New and Advanced Materials and Technologies in Ultralow-Energy Buildings

1Kyung Hee University, Yongin, Republic of Korea
2University of Oregon, Eugene, OR, USA
3University of Cambridge, Cambridge, UK
4Ball State University, Muncie, IN, USA

Correspondence should be addressed to G. Y. Yun; rk.ca.uhk@nuyyg

Received 2 July 2018; Accepted 2 July 2018; Published 1 August 2018

Copyright © 2018 G. Y. Yun et al. This is an open access article distributed under the Creative Commons Attribution License, which permits unrestricted use, distribution, and reproduction in any medium, provided the original work is properly cited.


The building sector is one of the largest contributors to energy consumption worldwide, representing 32% of the total energy consumption in the world and accounting for 60% of the world’s electricity use. Thus, there have been significant efforts to reduce energy consumption in buildings. Ultralow-energy buildings are one successful approach to reducing carbon emissions in the building sector, attracting a growing interest worldwide. The principles of ultralow-energy building emphasize a passive building design and high-performance heating, ventilating, and air-conditioning (HVAC) systems. Typical features include superinsulation, airtight envelopes, daylighting, high-performance windows, energy-efficient HVAC, and electrical lighting, which present significant technical challenges. For example, a low heat transfer coefficient of a passive building design, typically 0.10 to 0.15 W/(m2K), requires new and advanced materials for insulation in order to avoid unfeasibly thick construction. The realization of zero energy buildings has sparked innovations in HVAC systems by applying new materials and technologies. New materials and technologies are also indispensable for high-performance windows because they require both a low thermal transmittance and a high total solar transmittance.

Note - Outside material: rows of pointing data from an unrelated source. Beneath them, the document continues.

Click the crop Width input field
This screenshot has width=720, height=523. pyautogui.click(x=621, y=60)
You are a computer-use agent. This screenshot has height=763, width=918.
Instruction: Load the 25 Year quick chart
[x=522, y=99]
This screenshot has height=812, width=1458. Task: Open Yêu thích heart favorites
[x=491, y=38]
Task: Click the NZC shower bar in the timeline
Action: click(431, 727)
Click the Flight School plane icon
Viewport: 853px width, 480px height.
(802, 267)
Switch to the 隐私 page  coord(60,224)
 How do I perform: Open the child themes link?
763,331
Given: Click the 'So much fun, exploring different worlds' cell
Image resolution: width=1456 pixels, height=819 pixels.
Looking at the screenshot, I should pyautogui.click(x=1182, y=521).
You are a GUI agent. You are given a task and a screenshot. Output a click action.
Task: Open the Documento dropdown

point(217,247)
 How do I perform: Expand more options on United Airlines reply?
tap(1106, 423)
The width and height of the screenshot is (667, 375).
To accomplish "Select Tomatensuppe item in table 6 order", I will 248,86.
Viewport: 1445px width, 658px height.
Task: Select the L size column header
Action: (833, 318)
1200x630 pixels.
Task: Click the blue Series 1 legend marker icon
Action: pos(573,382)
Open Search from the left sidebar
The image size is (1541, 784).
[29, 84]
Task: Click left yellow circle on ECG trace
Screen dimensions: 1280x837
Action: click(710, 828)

Therefore, the development of new and advanced materials and technologies is a prerequisite to the widespread realization of ultralow-energy buildings. The resultant unique indoor environment of ultralow-energy buildings has significant implications for occupant comfort and energy performance simulation. The main aim of this special issue is to provide a platform for a wide range of professions to understand and discuss the major challenges and recent advancements in materials and technologies for ultralow-energy buildings.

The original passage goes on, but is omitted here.